ASTM E3057-19
(Test Method)Standard Test Method for Measuring Heat Flux Using Directional Flame Thermometers with Advanced Data Analysis Techniques
Standard Test Method for Measuring Heat Flux Using Directional Flame Thermometers with Advanced Data Analysis Techniques
SIGNIFICANCE AND USE
5.1 Need for Heat Flux Measurements:
5.1.1 Independent measurements of temperature and heat flux support the development and validation of engineering models of fires and other high environments, such as furnaces. For tests of fire protection materials and structural assemblies, temperature and heat flux are necessary to fully specify the boundary conditions, also known as the thermal exposure. Temperature measurements alone cannot provide a complete set of boundary conditions.
5.1.2 Temperature is a scalar variable and a primary variable. Heat Flux is a vector quantity, and it is a derived variable. As a result, they should be measured separately just as current and voltage are in electrical systems.
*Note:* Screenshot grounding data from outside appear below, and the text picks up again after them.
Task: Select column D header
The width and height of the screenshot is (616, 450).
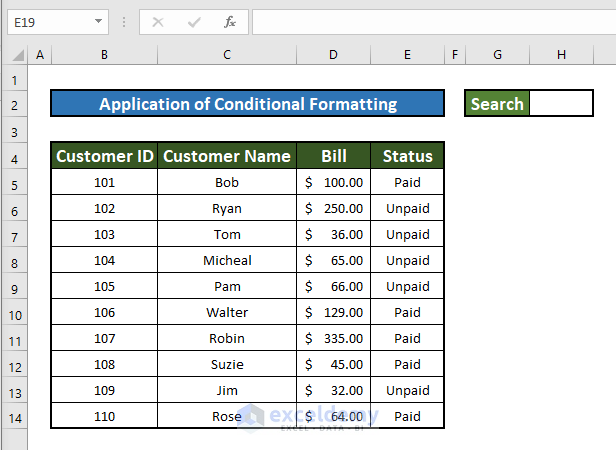Action: pyautogui.click(x=333, y=55)
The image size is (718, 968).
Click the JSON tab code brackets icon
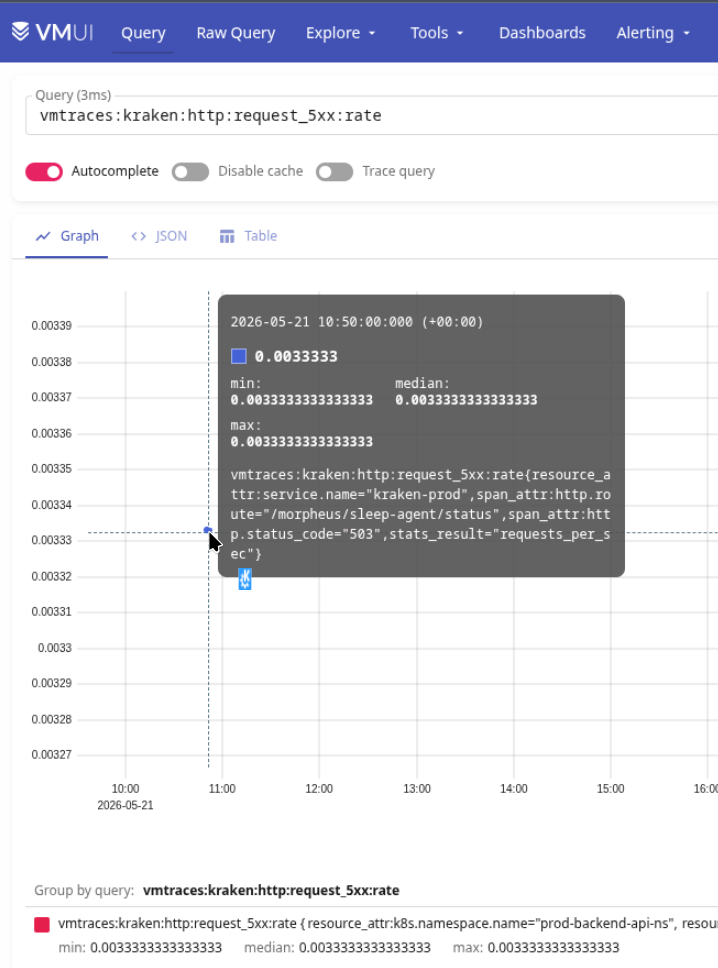[139, 236]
For steady-state or quasi-steady state conditions, analysis basically uses a thermal analog of Ohm's Law. The thermal circuit uses the temperature difference instead of voltage drop, the heat flux in place of the current and thermal resistance in place of electrical resistance. As with electrical systems, the thermal performance is not fully specified without knowing at least two of these three parameters (temperature drop, heat flux, or thermal resistance). For dynamic thermal experiments like fires or fire safety tests, the electrical capacitance is replaced by the volumetric heat capacity.
5.1.3 The net heat flux, which is measured by a DFT, is likely different than the heat flux into the test item of interest because of different surface temperatures. An alternative measurement is the total cold wall heat flux which is measured by water-cooled Gardon or S-B gauges. The incident radiative flux can be estimated from either measurement by use of an energy balance [Keltner, 2007 and 2008 (16, 17)]. The convective flux can be estimated from gas temperatures and the convective heat transfer coefficient, h [Janssens, 2007 (18)]. Assuming the sensor is physically close to the test item of interest; one can use the incident radiative and convective fluxes from the...
SCOPE
1.1 This test method describes the continuous measurement of the hemispherical heat flux to one or both surfaces of an uncooled sensor called a “Directional Flame Thermometer” (DFT).
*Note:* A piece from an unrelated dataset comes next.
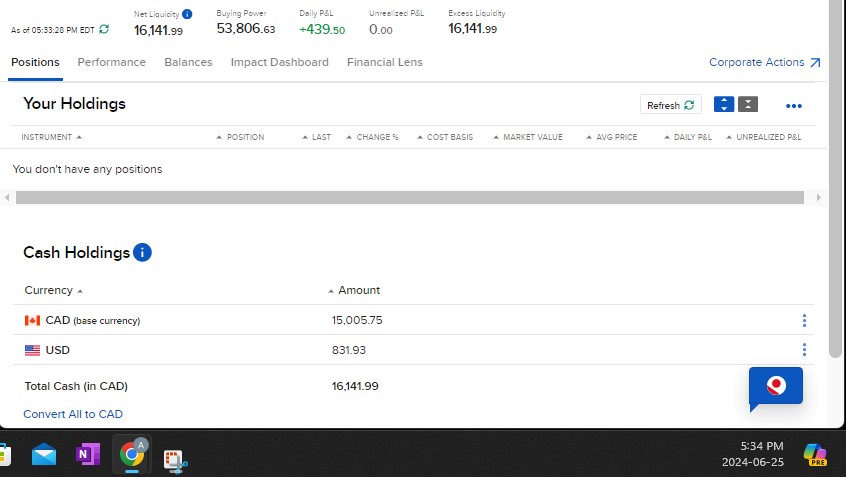Switch to the Balances tab

(x=188, y=62)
1.2 DFTs consist of two heavily oxidized, Inconel 600 plates with mineral insulated, metal-sheathed (MIMS) thermocouples (TCs, type K) attached to the unexposed faces and a layer of ceramic fiber insulation placed between the plates.
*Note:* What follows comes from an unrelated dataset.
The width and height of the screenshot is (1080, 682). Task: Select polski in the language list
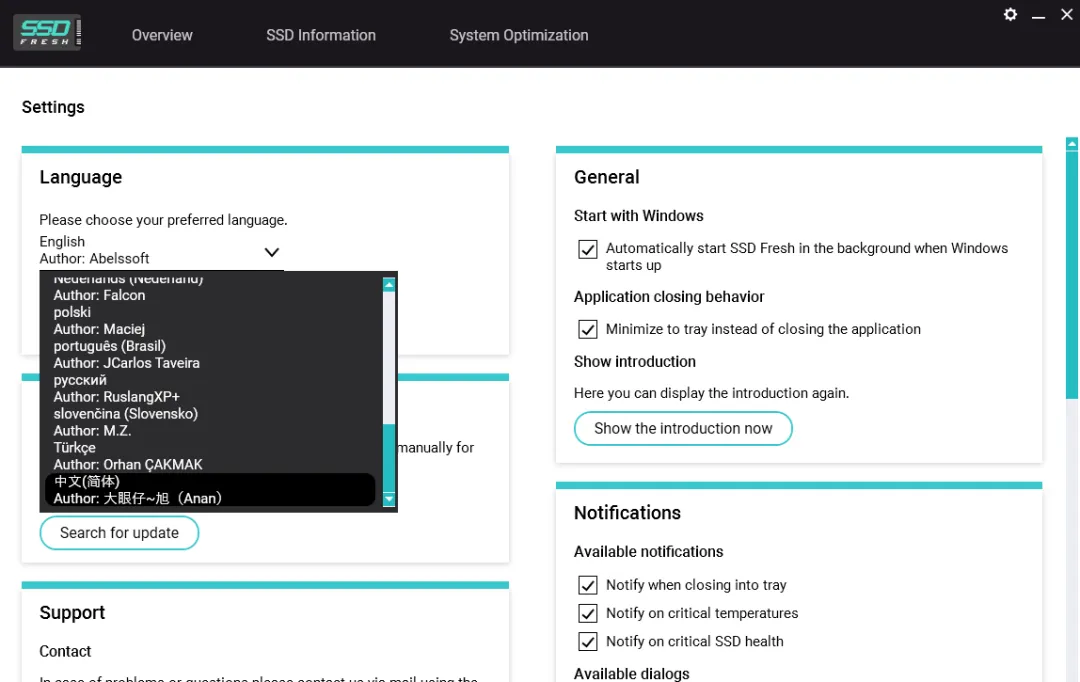click(210, 320)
1.3 Post-test calculations of the net heat flux can be made using several methods. The most accurate method uses an inverse heat conduction code. Nonlinear inverse heat conduction analysis uses a thermal model of the DFT with temperature dependent thermal properties along with the two plate temperature measurement histories. The code provides transient heat flux on both exposed faces, temperature histories within the DFT as well as statistical information on the quality of the analysis.
1.4 A second method uses a transient energy balance on the DFT sensing surface and insulation, which uses the same temperature measurements as in the inverse calculations to estimate the net heat flux.
1.5 A third method uses Inverse Filter Functions (IFFs) to provide a near real time estimate of the net flux. The heat flux history for the “front face” (either surface exposed to the heat source) of a DFT can be calculated in real-time using a convolution type of digital filter algorithm.
1.6 Although developed for use in fires and fire safety testing, this measurement method is quite broad in potential fields of application because of the size of the DFTs and their construction. It has been used to measure heat flux levels above 300 kW/m2 in high temperature environments, up to about 1250 °C, which is the generally accepted upper limit of Type K or N thermocouples.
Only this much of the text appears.